Ask Why
There are many things that go into good security engineering work. One of these is gaining a deep understanding of how things work. In other words, “asking why”, rather than taking an answer and accepting it.
Before you read this, watch this 7.5 minute clip of an interview with Richard Feynman.
My natural tendency, and I suspect this is true of many others working in security, is to want to delve deeply into understanding how things work. When I learn of a new interesting product or feature I want to take it apart. Some of the recent excitement in machine learning and AI has led me to both play with tensorflow and pytorch usage to understand how models are built, but also to investigate their internals to understand how they work under the hood. The Machine Learning Crash Course, Andrej Karpathy’s Neural Networks: Zero to Hero videos/notebooks, and Jose Duart’s blog post on updates to the Tensorflow threat model are a few good starting points, if you’re so inclined.
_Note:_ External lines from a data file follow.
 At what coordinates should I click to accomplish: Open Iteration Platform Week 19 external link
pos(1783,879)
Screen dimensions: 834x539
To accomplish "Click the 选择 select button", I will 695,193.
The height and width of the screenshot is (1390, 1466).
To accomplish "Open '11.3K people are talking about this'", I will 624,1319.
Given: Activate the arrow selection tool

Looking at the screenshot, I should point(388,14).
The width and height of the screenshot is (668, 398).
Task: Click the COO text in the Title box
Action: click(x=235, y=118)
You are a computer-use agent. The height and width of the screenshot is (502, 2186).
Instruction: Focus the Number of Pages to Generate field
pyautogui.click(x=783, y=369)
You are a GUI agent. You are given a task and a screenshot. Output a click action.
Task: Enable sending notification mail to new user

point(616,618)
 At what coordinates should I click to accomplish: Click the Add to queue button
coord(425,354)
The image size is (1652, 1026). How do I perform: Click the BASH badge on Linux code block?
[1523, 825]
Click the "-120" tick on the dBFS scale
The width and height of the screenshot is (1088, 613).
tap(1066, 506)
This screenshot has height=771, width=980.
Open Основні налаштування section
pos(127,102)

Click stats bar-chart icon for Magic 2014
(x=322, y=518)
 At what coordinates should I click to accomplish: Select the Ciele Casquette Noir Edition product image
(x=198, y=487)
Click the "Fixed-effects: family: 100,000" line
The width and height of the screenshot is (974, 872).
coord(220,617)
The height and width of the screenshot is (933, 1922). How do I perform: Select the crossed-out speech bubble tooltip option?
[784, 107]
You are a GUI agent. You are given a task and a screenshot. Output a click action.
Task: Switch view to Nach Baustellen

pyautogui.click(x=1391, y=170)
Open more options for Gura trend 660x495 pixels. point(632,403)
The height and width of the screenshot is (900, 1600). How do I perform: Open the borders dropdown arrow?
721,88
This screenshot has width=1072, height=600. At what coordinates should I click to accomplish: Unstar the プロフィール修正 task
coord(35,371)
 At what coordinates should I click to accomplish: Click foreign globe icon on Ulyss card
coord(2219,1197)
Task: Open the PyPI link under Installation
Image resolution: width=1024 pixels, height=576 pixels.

In the context of the Feynman interview, I don’t want to stop at understanding why magnets repel or attract. I want to delve into the physics student understanding of ferromagnetism, which leads to asking why that works the way it does. This leads to wanting to understand more about atomic structure and quantum electrodynamics. It is a never ending series of asking “why?”, eventually ending in giving up due to a lack of time or running into unsolved problems in physics and not wanting to spend time solving those.
Security reviews are very similar to this. Presented with a product or feature, I want to know how it works and why I should trust it. Asking the question “why does thing A behave in a certain way” leads to asking how it works, which often leads to why things B, C, etc. all operate the way they do. Eventually we either satisfy our curiosity and run out of questions, or we give up because we run out of time.
In a bit more detail, if I’m reviewing a product written in Rust there’s an enormous amount of context necessary to determine how deep I go. If it’s a web server that can easily be updated, I am not going to focus on how resilient the code is to glitching attacks that require a person to have the tools necessary to carry out a sophisticated clock or voltage glitching attack. If on the other hand the Rust will be used as a mask ROM that must be hardened against these attacks, I will try to make sure that the code takes this into account.
I think that once again, my point is that context matters. Sometimes the context will be something implicit that is well understood by everyone involved. Other times, it leads to asking why.